O Ministério Público do Trabalho no Piauí (MPT-PI) ingressou com uma Ação Civil Pública na Justiça do Trabalho para garantir o direito das trabalhadoras dos supermercados de terem o repouso semanal remunerado aos domingos, no mínimo, a cada quinze dias, conforme prevê o artigo 386 da Consolidação das Leis do Trabalho (CLT).
A ação foi ajuizada pelo procurador do Trabalho Edno Moura contra o Sindicato dos Empregados no Comércio e Serviços de Teresina e o Sindicato do Comércio Varejista de Gêneros Alimentícios de Teresina, em razão de cláusula prevista na Convenção Coletiva de Trabalho da categoria.
“O artigo 386 da CLT assegura às trabalhadoras um direito específico de proteção social e familiar. Trata-se de uma norma que busca preservar não apenas a saúde física e mental das mulheres, mas também garantir maior convivência familiar e social, especialmente aos domingos, quando normalmente familiares e filhos estão de folga”, destacou o procurador.
O MPT ressalta ainda que tanto o Tribunal Superior do Trabalho (TST) quanto o Supremo Tribunal Federal (STF) já consolidaram entendimento de que a regra prevista no artigo 386 da CLT é amparada pela Constituição Federal e não pode ser afastada por instrumentos coletivos.
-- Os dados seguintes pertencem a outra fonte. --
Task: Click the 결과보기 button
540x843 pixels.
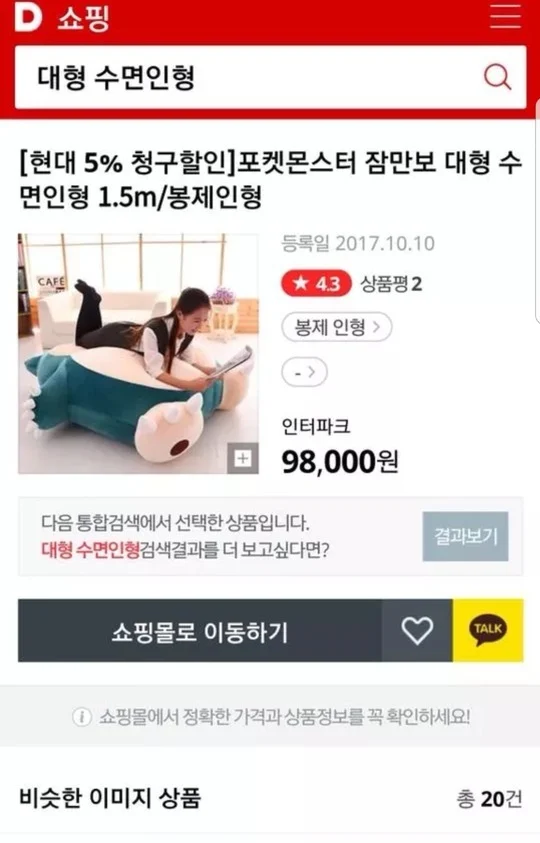Action: pos(465,537)
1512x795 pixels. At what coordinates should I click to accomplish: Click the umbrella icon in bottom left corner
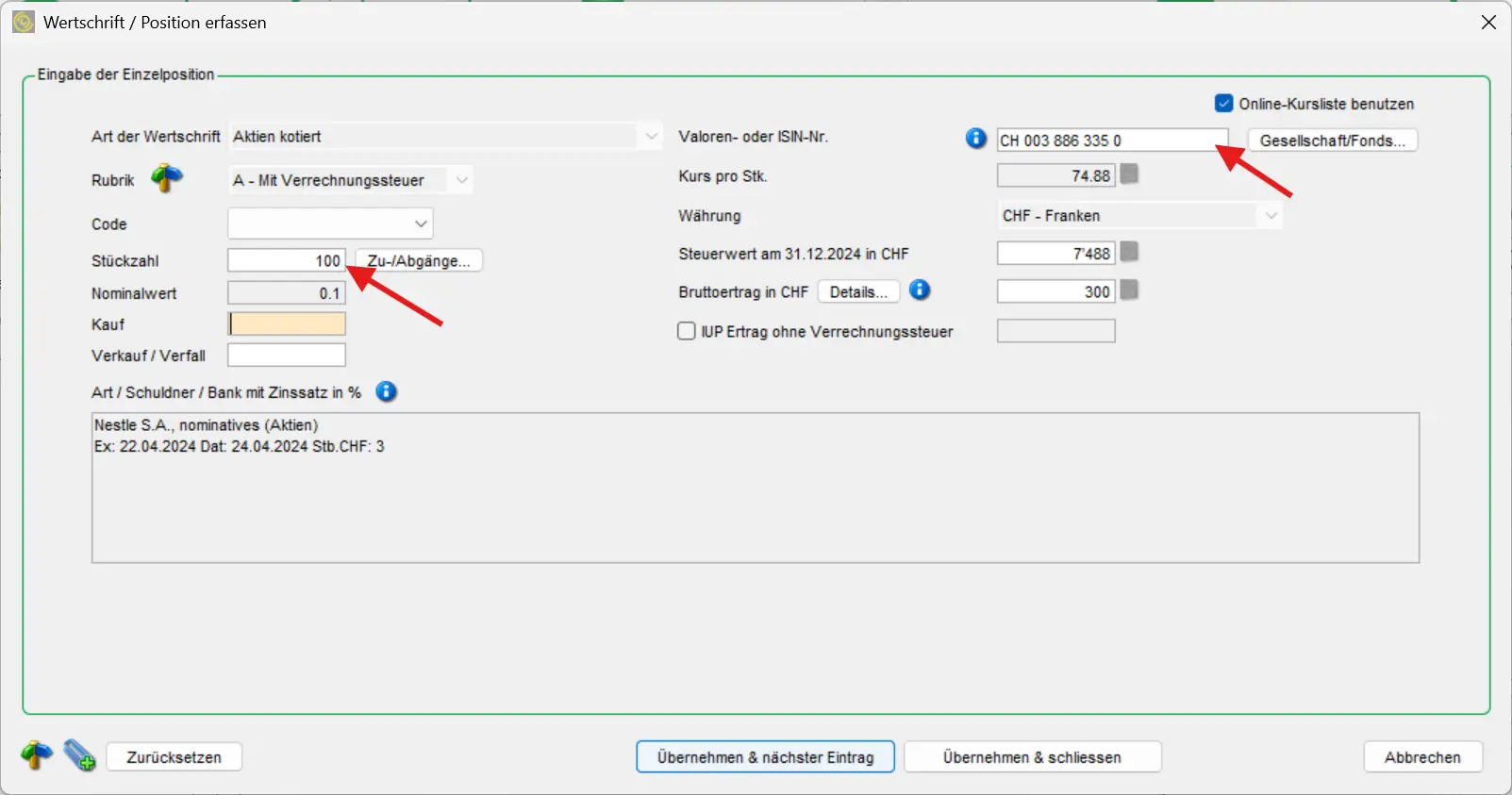pyautogui.click(x=37, y=755)
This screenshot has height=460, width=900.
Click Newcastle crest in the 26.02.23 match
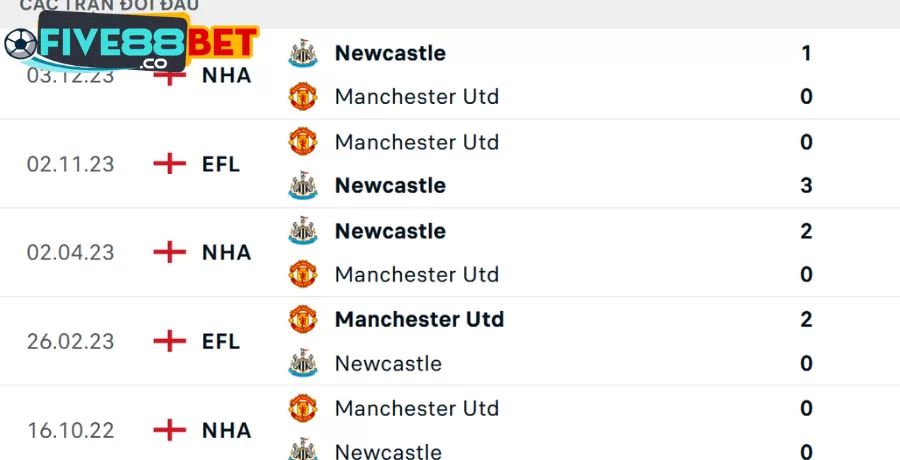302,363
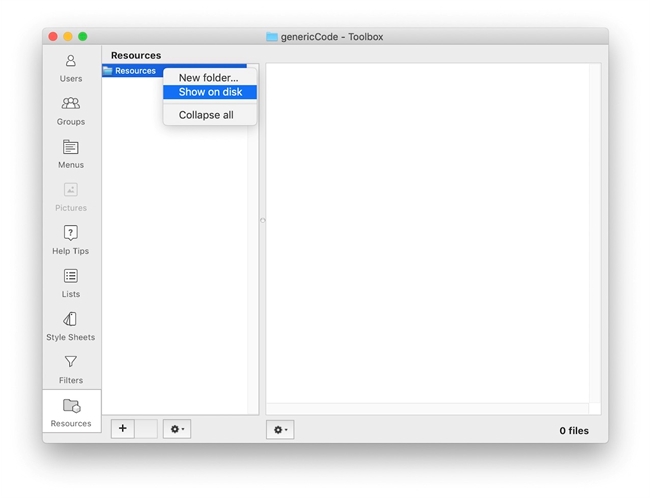
Task: Switch to the Groups section
Action: pos(71,110)
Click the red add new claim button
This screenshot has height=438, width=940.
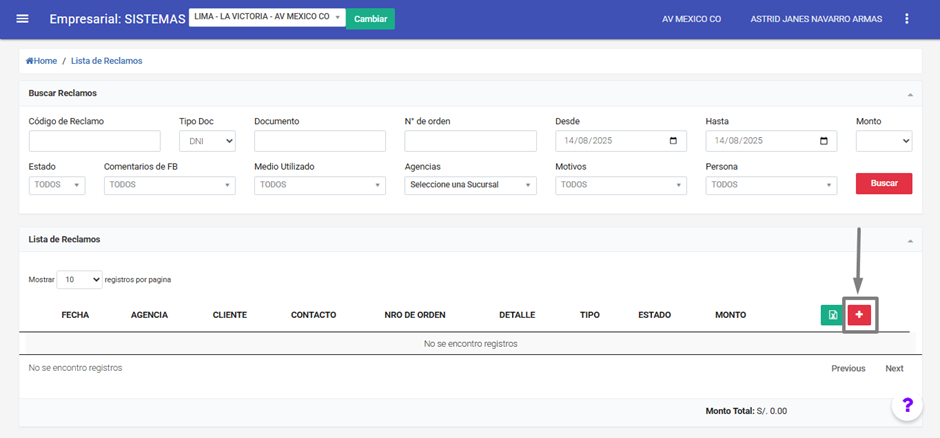859,315
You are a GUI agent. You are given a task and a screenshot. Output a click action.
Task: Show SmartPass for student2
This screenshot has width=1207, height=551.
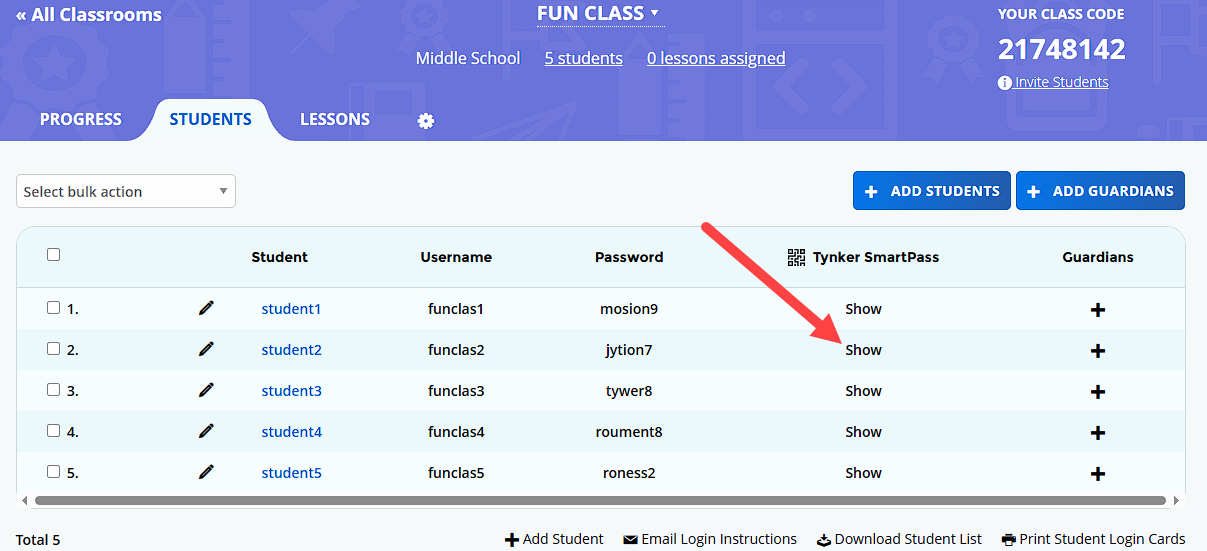pos(863,350)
Na ação, o Ministério Público do Trabalho pede que os sindicatos sejam obrigados a adequar as futuras convenções coletivas ao que determina a legislação trabalhista, garantindo às empregadas o descanso aos domingos a cada quinze dias.
“A negociação coletiva é um instrumento importante para as relações de trabalho, mas ela possui limites constitucionais e legais. Direitos relacionados à proteção do trabalho da mulher não podem ser flexibilizados ou reduzidos”, reforçou Edno Moura.
Retirada de cláusula
Além disso, o MPT requer que a cláusula considerada irregular seja retirada da atual Convenção Coletiva de Trabalho, por meio de termo aditivo, sob pena de multa diária de R$ 2 mil ao sindicato que se recusar a realizar a alteração. A ação também solicita a fixação de multa mensal de R$ 50 mil para cada sindicato caso novas cláusulas em desacordo com o artigo 386 da CLT voltem a ser celebradas.